After Disney+ got off to a torrid start, its growth was bound to slow. The good news for Disney is it has more big hits coming. More Star Wars. More Marvel. More Pixar. That buys it time to figure out what it wants to do with Hulu, and whether Disney+ should broaden its taste. But if growth is still slow when it releases “The Book of Boba Fett” in December, Disney has a real problem.

The No. 1 TV show in the U.S. is…

relates to When Amazon Buys MGM, Hollywood Fears the Loss of Another Studio
Yellowstone
Photographer: Cam McLeod

“Yellowstone.” About 8 million people watched the premiere of the show’s fourth season, nearly doubling the audience for the season three premiere. That audience grew to 14 million when you consider some delayed viewing.

It’s rare to see a show double its audience between seasons three and four. It’s even less common for that to happen on cable, where just about every show is losing live viewers.

  • The No. 1 movie in the world is still “Eternals.” The Marvel project grossed $27.5 million in North America.

More Taylor Swift drama

The pop star dropped a new version – Taylor’s version – of her 2012 album “Red.” Critics love it, and fans seem to as well. There were 24 Swift songs in the Spotify top 50 when I checked Saturday.

You know who doesn’t love it? Shamrock Capital and Universal Music Group.

Shamrock bought the master recordings of Swift’s original versions for $300 million. While the re-releases are bringing new attention to the old songs, they also threaten to reduce their long-term value. 

Universal, meanwhile, made a big fuss out of how artist-friendly it is when it signed Swift, and gave her control over her own masters. But now it’s changing the terms of its contracts with new acts to ensure they can’t re-record their work for more than a decade

YouTube’s shopping plans

YouTube isn’t content to be the most popular video website in the world. The Google-owned site wants to sell you all of the items featured in its videos as well.
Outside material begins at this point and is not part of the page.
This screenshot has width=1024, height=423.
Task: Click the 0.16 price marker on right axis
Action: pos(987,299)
From my story with Mark Bergen:

Starting next week, YouTube will host a weeklong livestreaming event, called Holiday Stream and Shop, where select social media stars will sell their own merchandise and brand name products directly on the platform. In the coming weeks, some YouTubers will be able to hawk goods from their videos, a concept known as shoppable video. 
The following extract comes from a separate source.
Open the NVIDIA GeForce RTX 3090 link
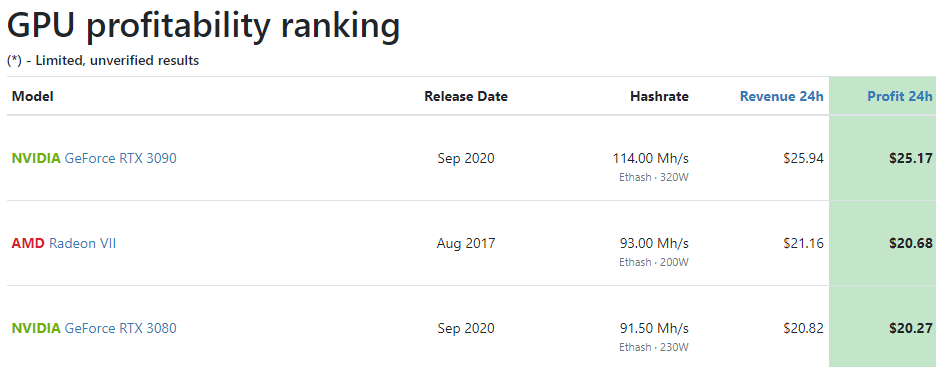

These technology giants just can’t stay in their lane. Amazon is the biggest retailer, but is now selling advertising that targets potential shoppers. Google is the biggest online advertising company, so now it must compete with Amazon in retail.

Shoppable video has never taken off in the U.S. by the way. But it is  very, very big in China.

The race for the next reality TV hit…

Streaming services are loading up on unscripted shows. Every streaming service uses a big scripted show to sell itself when it first appears. Apple had “The Morning Show.” CBS All Access had “Star Trek: Discovery.” Disney+ had “The Mandalorian.” But then they realize people crave a wider range of shows, and they start ordering cooking shows and docuseries.

Netflix is dominating the market for reality TV online far more than it is streaming in general. Just look at its share of original unscripted shows people want to watch online, per Parrot Analytics.

relates to When Amazon Buys MGM, Hollywood Fears the Loss of Another Studio

Deals, deals, deals

  • Spotify is building an audiobooks business. The company acquired the distributor Findaway, and will sell audiobooks alongside music and podcasts.
  • Brian Williams is leaving NBC News after 28 years. MSNBC must replace two of its biggest stars – Williams, and Rachel Maddow, who will stop hosting a daily show next year.
  • Filmmaker Peter Jackson sold his visual effects company for $1.6 billion.
  • The boom in production real estate continues. Hackman Capital Partners, which owns Amazon’s studio and CBS’ old studio in LA, is buying the original New York home of Paramount Pictures.
  • Two Netflix updates: a new TikTok-like feature for kids programming, and gaming apps for iPhones.

Weekly playlist

While most people listened to “Red,” I spent the weekend listening to Silk Sonic.